PEOPLE, PLACES, AND THINGS

I long to have such a memorial of every being dear to me in the world. It is not merely the likeness which is precious in such cases—but the association and the sense of nearness involved in the thing ... the fact of the very shadow of the person lying there fixed forever! —Elizabeth Barrett, extract from a letter to Mary Russell Mitford, 1843

Talbot often alluded to genres from the history of painting. Still life, portraiture, tableau vivant, the conversation piece, and the landscape were some of the conventions suggested. Talbot's approach to picture making was never simply arbitrary or literal. The use of metaphor and symbolism coupled with his fascination for written and visual language, suggest that these pictures are more poetic and literary renderings of things. Like many of his pictures, they are not easily reconciled to one set of values or interpretation.

Scenes from the ancestral home at Lacock constitute a large percentage of Talbot’s archive. Studies of workmen’s tools, ephemeral structures like haystacks, and activities like chopping wood, reflect the process of labor and elements of the rural economy. In contrast images of shelves of objects and table settings, neatly arranged and carefully lit are part of another set of rituals; they reveal the social and cultural habits of the Talbot family and the landed gentry in general. His photographs of personal possessions and domestic scenes also provide evidence of material wealth. Such photographs anticipated the later conventions of the family album.

Talbot was most active as a photographer between 1840 and 1843, recording objects and settings of objects, places visited, and people. He took his first portraits in 1840. Exposure times of up to several minutes were necessary, often making facial expressions indiscernible. Talbot often went to great lengths to stage settings of objects, as well as fictional scenes in photographs like The Fruit Sellers (back jacket).

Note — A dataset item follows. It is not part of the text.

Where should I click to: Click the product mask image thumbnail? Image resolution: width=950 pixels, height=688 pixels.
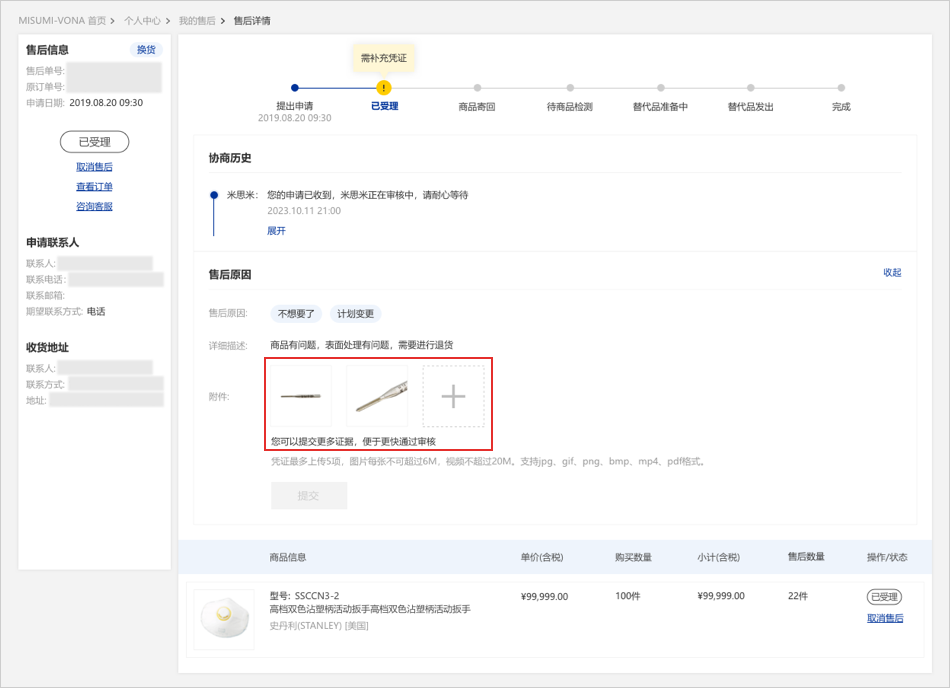point(224,620)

The Talbot Collection at the National Museum of Photography, Film and Television contains a number of albums that may have been assembled as a form of “trade catalogue” to demonstrate the potential of photography to those interested in licensing the process. They can also be seen as part of the nineteenth-century fashion for compiling albums as a form of diary. These albums are like portable museums, each offering a kind of microcosm of the world as image. Susan Stewart, in her book On Longing (1993) explores the importance of narrative as part of the process of acquisition and display of souvenirs: “The photograph as souvenir is a logical extension of the pressed flower, the preservation of an instant in time through a reduction of physical dimensions and a corresponding increase in the significance supplied by means of narrative.”24 For Talbot, the studies of family members and the contents of his home at Lacock, are essential for understanding the narrative of photographic experimentation, but also an intimate distance from which to explore social history through photography.